Ma i morti mostrano un’altra realtà, quella di una vasta area di sfruttamento e di lavoro insicuro. Insomma, cìè chi fa il lavoro sporco e chi ne trae i massimi profitti, dandosi una patente di rispettabilità.

1 commento

  • 1 Meloni Giacomo /CSS
    28 Maggio 2009 - 22:33

    Mentre scrivevo queste mie riflessioni,è giunta la notizia del sequestro da parte della Magistratura dell’impianto Mild Hidro cracking dov’è avvenuta la tragedia e l’apertura di un apposito fascicolo per omicidio colposo plurimo.Ora , nell’attesa dell”esito dell’autopsia e dell’elenco degli indagati,ci corre l’obbligo di sospendere ogni giudizio per il rispetto che abbiamo verso il lavoro degli inquirenti ,ma non possiamo tacere sul vergognoso tentativo di rovesciare le colpe sull’ultima catena dell’ingranaggio e sulle povere vittime di un sistema di lavoro che uccide ancora.
    Venerdì 29/5/2009 sarò ai cancelli della Saras a portare la mia solidarietà e quella della CSS ai lavoratori.Forse non parlerò,ma distribuirò un comunicato della CSS datato 26/5/09 che nessun quotidiano e TV sarde ha diffuso neppure per dire che anche la CSS aveva espresso vicinanza e solidarietà.Quei tre morti appartengono a tutti e ci interrogano tutti, inchiodandoci alle nostre responsabilità:Daniele,Gigi e Bruno non dovevano morire.
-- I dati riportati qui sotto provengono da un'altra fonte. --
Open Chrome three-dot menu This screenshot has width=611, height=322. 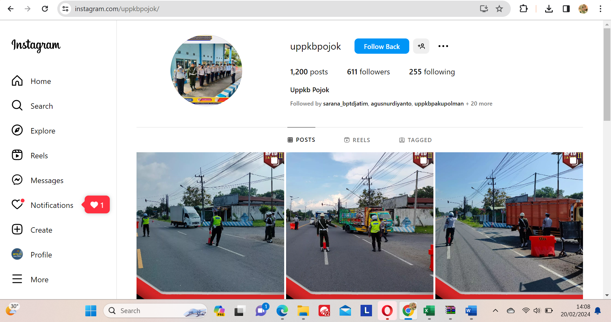coord(600,9)
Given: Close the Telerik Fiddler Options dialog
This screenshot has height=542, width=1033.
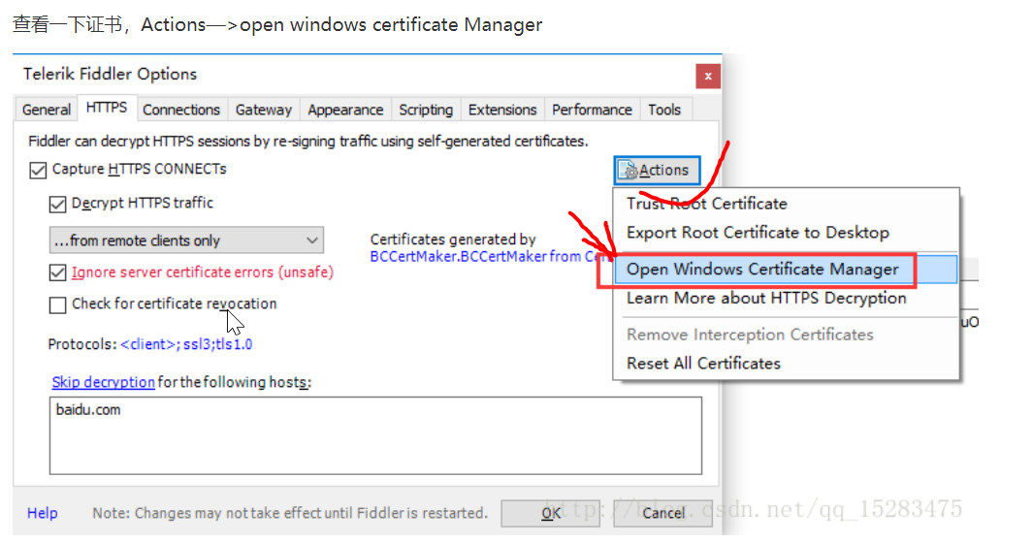Looking at the screenshot, I should point(707,77).
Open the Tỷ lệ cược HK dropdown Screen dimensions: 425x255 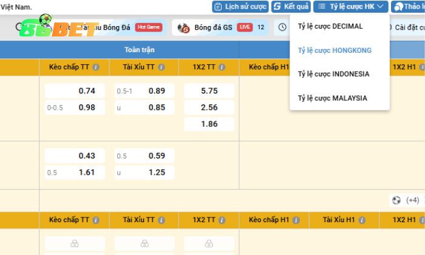351,7
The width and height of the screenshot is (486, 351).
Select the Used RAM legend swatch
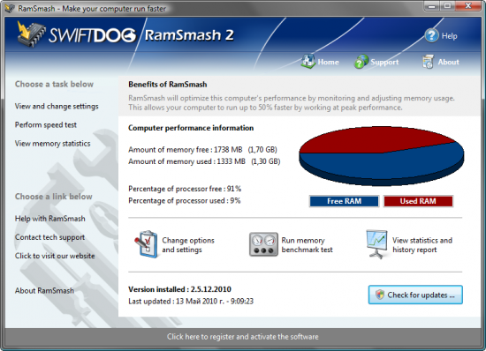click(418, 201)
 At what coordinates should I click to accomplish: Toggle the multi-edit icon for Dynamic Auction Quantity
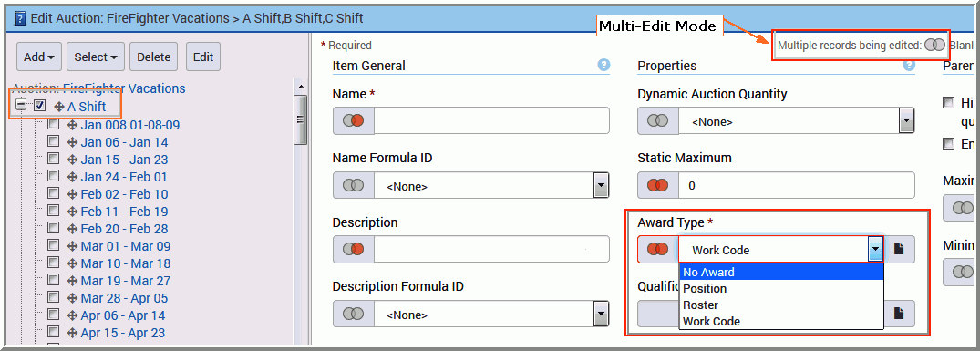pos(658,120)
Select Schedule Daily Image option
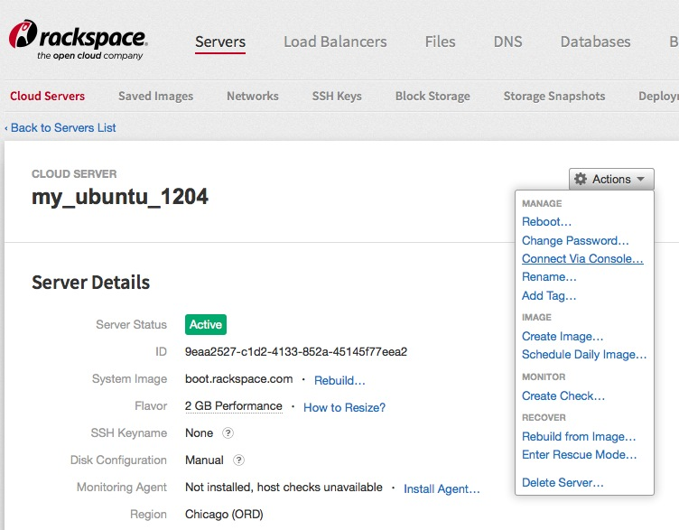679x530 pixels. (x=584, y=355)
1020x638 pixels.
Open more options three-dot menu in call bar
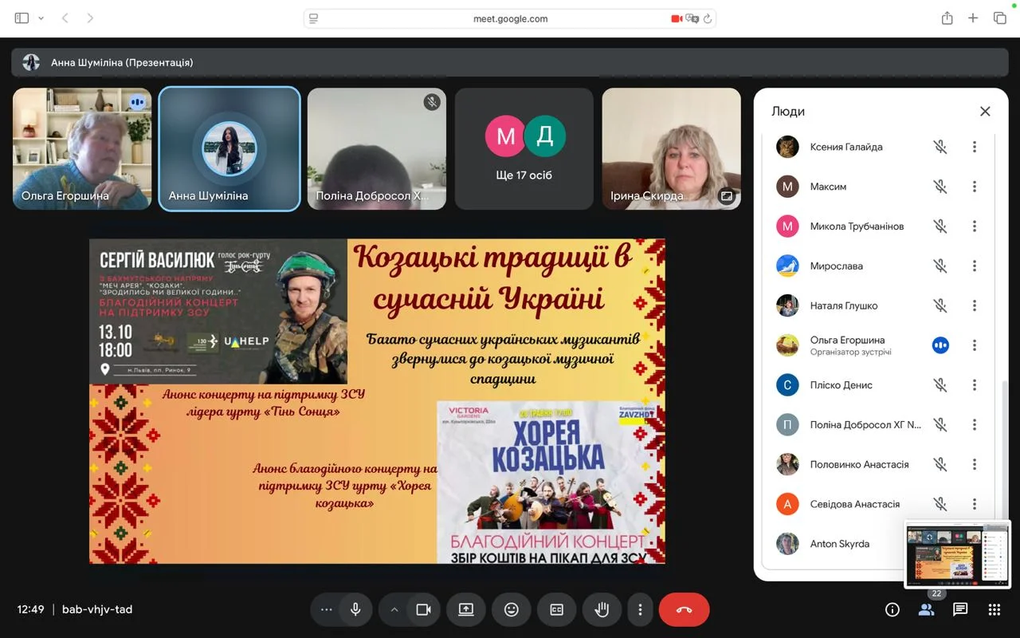640,609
    Mancavano i permessi obbligatori nella procedura rigida della Saras ? E’ gravissimo che i lavoratori siano stati mandati a morire.MI auguro e lo chiederò domani ai lavoratori che chi sa non copra alcuna responsabilità.Ripeto alcuna responsabilità dalla Ditta Appaltatrice fino ai massimi vertici della stessa Saras.Non è questo un desiderio di vendetta,ma un bisogno di giustizia per una catena di morti che potevano e dovevano essere evitate.
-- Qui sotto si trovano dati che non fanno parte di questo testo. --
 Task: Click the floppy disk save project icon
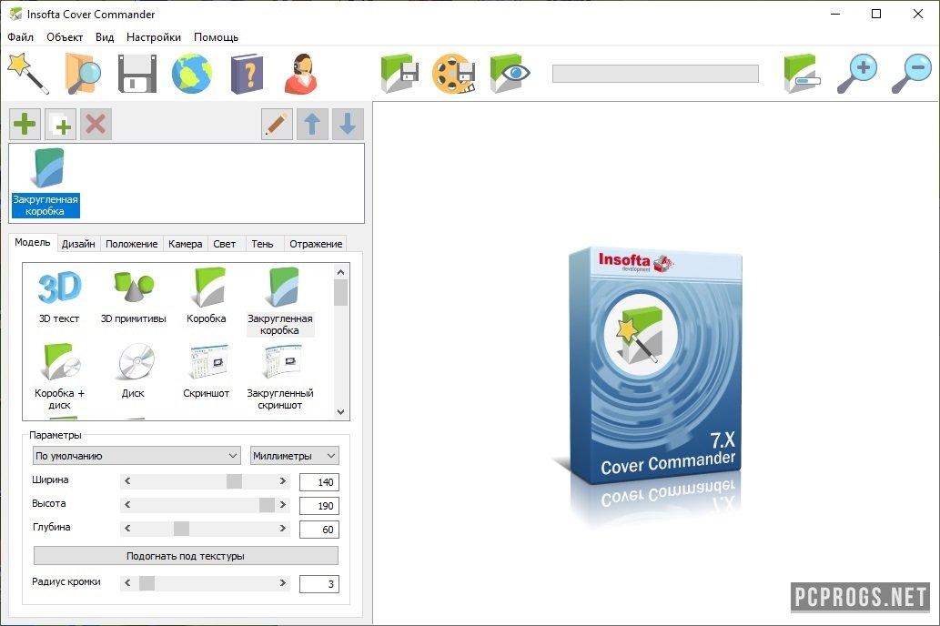coord(137,74)
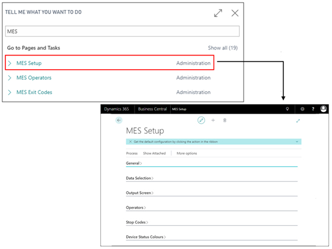Expand the Stop Codes section
This screenshot has width=332, height=249.
click(x=137, y=222)
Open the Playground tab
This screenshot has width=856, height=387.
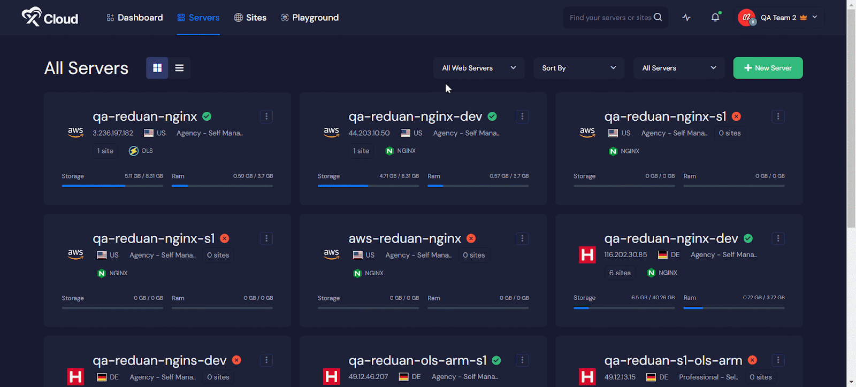coord(310,18)
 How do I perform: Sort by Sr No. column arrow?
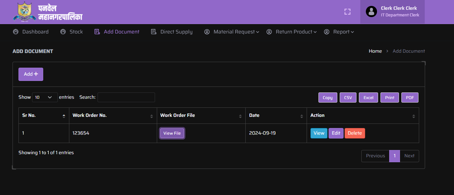[64, 116]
    Nessuno vuole la chiusura di questa fabbrica che garantisce migliaia di posti di lavoro.Ma nessuno può pensare che con tutte le tecnologie che vi sono e tutte le leggi sulla sicurezza e tutti i protocolli severissimi,ci sia qualcuno che sfugge e si nasconde dietro la fretta di concludere i lavori e di fare profitti giganteschi sulla pelle dei lavoratori.
    Basta con le coperture.Lo a partire dai miei colleghi sindacalisti che non devono difendere il lavoro a qualsiasi costo compreso il rischio reale delle vite umane.La Saras fa miliardi di utili,investe milioni di euro per la sicurezza in fabbrica ed ora anche per l’ambiente e la salute degli abitanti dei territori vicini agli Impianti.Incominci a “cacciare” le Ditte che vincono gli appalti con le offerte al ribasso
    indecente e fuori mercato.Faccia la strada che consenta la via di fuga in caso di incidenti agli impianti,Intervenga per spostare l’Asilo e la Scuola Materna a ridosso degli impianti.Pubblichi giornalmente i dati delle centraline di controllo dell’aria e non si nasconda sulla dichiarazione che mediamente non superano la soglia di rischio estremo,Abbia il coraggio e la forza di allontanare da sè la fama di essere una Raffineria dove ancora di muore all’interno dei settori lavorativi e dove si lanciano in atmosfera polveri sottili micidiali per la salute dei lavoratori e dei cittadini.
    Sono triste non solo per le tre vittime,due delle quali giovanissime e una con famiglia e figli.
    La tragedia ci deve aiutare a fare chiarezza e a svoltare pagina.Oggi è possibile fare industria pulita e sicura.Questo è l’impegno civile che ci sentiamo di giurare sulle bare dei nostri tre fratelli operai,a cui non smetteremo mai di dire GRAZIE.